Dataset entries
● ● ● ● ● ● ●

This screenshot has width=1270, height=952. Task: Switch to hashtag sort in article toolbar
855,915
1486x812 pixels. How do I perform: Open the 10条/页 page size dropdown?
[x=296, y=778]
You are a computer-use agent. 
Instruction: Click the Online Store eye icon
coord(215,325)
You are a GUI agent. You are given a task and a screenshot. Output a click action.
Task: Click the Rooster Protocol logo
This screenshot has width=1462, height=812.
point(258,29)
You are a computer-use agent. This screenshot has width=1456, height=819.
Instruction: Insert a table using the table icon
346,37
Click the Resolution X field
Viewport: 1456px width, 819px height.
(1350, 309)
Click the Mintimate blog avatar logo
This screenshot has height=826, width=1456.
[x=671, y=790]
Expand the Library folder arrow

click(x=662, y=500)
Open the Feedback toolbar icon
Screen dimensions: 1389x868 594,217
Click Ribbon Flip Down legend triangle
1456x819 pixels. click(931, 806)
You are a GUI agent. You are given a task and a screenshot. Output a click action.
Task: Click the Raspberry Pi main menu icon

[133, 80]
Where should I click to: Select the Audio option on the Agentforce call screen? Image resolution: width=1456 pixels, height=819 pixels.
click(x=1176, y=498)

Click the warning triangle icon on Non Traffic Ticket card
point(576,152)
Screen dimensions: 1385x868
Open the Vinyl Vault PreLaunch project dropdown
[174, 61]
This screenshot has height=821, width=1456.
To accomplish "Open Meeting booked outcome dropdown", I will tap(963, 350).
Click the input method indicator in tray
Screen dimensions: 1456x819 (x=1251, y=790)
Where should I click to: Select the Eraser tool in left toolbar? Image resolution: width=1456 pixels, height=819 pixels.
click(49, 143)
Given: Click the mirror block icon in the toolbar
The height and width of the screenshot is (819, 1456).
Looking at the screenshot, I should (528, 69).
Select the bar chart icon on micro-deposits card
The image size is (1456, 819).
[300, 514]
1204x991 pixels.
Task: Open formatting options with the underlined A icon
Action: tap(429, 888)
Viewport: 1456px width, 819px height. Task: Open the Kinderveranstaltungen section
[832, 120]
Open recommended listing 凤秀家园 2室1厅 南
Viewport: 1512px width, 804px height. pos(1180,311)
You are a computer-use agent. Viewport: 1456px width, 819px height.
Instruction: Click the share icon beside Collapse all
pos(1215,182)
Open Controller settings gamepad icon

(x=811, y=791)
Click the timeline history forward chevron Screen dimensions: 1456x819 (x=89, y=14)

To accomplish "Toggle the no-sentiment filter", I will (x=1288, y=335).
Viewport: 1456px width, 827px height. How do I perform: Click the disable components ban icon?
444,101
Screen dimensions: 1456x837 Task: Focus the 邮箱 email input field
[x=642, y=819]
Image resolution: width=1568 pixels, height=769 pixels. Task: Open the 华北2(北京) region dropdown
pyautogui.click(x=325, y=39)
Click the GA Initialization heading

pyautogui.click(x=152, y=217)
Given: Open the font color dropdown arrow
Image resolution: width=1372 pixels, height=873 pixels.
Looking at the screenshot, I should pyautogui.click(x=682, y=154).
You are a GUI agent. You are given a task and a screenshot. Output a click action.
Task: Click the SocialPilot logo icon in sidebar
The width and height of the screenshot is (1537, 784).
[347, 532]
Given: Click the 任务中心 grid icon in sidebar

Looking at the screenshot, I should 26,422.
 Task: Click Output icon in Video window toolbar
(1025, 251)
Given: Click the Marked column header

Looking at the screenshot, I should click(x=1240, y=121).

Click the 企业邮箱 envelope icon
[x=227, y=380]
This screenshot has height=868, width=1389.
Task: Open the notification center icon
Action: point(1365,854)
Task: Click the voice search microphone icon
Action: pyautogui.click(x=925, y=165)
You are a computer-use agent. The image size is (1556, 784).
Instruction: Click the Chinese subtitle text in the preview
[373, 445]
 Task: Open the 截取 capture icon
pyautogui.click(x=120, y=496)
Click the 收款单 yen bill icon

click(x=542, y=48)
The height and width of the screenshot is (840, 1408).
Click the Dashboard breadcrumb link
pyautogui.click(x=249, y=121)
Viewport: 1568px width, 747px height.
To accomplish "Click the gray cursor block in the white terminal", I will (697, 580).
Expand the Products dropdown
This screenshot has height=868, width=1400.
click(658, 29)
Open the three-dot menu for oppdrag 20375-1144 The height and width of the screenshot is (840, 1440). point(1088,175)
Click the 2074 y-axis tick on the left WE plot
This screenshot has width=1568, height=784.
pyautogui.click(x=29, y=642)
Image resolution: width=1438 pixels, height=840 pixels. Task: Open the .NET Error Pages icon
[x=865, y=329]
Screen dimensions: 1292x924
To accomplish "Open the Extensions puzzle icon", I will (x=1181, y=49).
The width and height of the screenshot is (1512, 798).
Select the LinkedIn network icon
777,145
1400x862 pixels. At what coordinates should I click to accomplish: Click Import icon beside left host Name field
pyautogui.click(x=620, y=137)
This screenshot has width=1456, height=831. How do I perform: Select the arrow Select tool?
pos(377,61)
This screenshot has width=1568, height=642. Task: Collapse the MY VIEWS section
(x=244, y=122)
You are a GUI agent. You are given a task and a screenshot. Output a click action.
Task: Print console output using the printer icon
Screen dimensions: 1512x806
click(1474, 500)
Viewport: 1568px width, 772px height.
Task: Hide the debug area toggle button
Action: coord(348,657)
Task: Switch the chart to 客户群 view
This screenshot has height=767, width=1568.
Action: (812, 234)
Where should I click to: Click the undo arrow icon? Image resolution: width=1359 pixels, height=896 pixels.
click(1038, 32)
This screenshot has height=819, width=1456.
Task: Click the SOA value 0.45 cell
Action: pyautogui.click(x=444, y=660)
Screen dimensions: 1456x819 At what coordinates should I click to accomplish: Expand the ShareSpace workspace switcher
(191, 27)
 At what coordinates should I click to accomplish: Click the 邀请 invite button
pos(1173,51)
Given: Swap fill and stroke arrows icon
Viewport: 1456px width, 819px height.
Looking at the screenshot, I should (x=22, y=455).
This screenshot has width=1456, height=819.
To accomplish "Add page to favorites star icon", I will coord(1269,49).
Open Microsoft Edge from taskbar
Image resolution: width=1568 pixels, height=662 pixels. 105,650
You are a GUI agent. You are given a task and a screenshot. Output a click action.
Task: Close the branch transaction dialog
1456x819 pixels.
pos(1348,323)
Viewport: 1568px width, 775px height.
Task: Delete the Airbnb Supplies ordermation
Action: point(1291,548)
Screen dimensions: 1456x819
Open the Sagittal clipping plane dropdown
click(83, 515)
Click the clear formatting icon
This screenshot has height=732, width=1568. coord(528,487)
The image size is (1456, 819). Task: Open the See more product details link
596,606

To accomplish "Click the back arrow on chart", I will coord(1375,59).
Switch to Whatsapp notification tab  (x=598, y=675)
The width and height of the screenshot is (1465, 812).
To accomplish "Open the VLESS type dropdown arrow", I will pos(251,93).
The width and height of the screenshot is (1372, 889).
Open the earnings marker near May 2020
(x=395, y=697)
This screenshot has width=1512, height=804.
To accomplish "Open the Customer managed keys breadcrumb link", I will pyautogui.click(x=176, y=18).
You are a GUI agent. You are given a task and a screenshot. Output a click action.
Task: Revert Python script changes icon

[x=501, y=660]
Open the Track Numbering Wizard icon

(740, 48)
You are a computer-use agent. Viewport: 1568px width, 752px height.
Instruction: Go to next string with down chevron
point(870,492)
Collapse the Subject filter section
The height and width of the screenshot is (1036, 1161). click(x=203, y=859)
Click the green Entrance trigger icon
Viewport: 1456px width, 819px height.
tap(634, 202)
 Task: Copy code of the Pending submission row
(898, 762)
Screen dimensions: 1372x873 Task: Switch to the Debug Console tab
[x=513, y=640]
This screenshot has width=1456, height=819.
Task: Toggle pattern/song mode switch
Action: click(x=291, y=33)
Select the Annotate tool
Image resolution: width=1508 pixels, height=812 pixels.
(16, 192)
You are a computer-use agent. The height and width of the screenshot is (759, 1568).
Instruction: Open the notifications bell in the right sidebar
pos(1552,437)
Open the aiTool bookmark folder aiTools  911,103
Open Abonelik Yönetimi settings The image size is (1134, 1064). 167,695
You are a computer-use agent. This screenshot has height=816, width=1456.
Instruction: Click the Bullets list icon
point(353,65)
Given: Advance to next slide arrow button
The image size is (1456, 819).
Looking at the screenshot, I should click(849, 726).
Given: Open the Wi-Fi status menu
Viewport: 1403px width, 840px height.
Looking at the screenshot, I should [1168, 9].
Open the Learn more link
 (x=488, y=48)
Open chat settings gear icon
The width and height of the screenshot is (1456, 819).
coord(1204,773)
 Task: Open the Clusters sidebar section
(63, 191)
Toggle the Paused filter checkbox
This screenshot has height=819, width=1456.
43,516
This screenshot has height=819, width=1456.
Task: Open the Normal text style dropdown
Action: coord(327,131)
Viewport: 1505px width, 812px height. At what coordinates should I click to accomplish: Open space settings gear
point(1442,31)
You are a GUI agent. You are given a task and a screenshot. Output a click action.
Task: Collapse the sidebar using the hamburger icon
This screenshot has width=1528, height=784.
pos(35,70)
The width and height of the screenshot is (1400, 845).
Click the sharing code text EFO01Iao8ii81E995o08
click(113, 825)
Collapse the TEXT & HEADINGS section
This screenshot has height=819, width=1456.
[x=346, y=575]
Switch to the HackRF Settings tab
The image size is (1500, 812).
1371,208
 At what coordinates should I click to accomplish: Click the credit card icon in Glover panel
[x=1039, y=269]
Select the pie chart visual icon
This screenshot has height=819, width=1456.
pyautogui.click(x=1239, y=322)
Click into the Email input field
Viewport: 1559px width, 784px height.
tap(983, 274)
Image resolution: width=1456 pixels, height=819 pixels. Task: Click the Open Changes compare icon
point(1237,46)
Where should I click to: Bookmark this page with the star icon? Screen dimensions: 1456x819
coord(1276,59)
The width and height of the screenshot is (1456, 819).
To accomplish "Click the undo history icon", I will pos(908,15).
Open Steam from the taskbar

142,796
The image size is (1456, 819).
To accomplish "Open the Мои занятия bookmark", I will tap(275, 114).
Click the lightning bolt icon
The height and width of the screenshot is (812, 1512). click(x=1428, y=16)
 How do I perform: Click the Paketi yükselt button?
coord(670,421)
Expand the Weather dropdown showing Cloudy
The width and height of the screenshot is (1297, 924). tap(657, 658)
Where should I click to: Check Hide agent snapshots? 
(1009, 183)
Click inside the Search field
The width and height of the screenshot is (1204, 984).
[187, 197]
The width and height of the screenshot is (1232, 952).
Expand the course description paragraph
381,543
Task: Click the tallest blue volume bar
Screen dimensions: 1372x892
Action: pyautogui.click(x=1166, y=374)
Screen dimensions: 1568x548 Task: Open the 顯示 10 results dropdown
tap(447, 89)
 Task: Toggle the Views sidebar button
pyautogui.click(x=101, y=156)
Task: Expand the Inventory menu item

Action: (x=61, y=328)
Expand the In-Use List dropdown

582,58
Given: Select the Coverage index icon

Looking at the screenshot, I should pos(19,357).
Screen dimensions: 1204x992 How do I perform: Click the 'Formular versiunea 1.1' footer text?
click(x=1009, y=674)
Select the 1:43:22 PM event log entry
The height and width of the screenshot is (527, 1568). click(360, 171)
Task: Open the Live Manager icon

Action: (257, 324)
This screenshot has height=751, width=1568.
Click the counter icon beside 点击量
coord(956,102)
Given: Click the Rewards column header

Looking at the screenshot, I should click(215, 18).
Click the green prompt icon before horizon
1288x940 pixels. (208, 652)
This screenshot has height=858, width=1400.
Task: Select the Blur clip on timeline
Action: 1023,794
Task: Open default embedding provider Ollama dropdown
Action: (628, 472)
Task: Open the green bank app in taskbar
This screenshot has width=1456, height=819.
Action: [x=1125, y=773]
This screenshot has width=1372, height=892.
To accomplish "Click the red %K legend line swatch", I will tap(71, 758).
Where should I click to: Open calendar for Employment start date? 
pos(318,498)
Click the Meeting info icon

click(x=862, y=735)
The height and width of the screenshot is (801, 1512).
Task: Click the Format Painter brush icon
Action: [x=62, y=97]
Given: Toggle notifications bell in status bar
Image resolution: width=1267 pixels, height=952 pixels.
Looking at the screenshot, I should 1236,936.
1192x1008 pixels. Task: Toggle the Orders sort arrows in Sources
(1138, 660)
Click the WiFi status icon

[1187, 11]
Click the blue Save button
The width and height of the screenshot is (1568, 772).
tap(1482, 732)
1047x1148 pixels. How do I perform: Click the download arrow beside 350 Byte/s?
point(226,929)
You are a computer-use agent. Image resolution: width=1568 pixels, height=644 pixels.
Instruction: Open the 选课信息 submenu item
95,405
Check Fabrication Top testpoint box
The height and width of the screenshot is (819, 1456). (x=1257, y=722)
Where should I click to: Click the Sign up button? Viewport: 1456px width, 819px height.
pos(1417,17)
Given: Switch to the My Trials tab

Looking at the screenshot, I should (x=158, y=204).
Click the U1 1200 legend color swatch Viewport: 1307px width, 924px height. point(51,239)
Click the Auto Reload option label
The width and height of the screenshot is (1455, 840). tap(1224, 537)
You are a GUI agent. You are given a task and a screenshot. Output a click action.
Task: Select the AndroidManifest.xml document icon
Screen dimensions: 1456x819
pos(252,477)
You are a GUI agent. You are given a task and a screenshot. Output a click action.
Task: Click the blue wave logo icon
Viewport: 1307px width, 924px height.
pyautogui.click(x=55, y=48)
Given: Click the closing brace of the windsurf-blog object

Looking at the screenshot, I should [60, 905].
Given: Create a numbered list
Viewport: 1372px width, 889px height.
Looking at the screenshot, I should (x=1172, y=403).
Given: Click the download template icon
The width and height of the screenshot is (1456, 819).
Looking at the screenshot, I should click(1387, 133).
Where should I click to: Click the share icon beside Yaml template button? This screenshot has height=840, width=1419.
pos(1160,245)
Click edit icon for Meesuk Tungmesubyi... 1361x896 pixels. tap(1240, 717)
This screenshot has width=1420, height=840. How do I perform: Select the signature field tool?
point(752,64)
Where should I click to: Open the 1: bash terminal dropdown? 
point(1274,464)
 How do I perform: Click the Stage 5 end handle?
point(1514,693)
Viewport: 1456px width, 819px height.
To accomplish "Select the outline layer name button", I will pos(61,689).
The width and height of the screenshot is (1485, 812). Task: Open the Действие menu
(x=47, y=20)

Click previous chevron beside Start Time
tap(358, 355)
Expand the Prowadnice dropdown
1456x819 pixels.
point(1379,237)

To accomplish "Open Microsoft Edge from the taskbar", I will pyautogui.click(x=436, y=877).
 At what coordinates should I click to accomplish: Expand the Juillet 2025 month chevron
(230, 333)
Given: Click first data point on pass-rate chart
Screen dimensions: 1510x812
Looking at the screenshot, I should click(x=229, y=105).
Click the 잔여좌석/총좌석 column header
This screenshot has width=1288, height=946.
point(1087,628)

● ● ● ● ● ● ●

TASK DETAILS: The lines you return should be those above that contain the word "color", every one of them.

REPLY:
Given: Open the font color dropdown arrow
Click the U1 1200 legend color swatch Viewport: 1307px width, 924px height. point(51,239)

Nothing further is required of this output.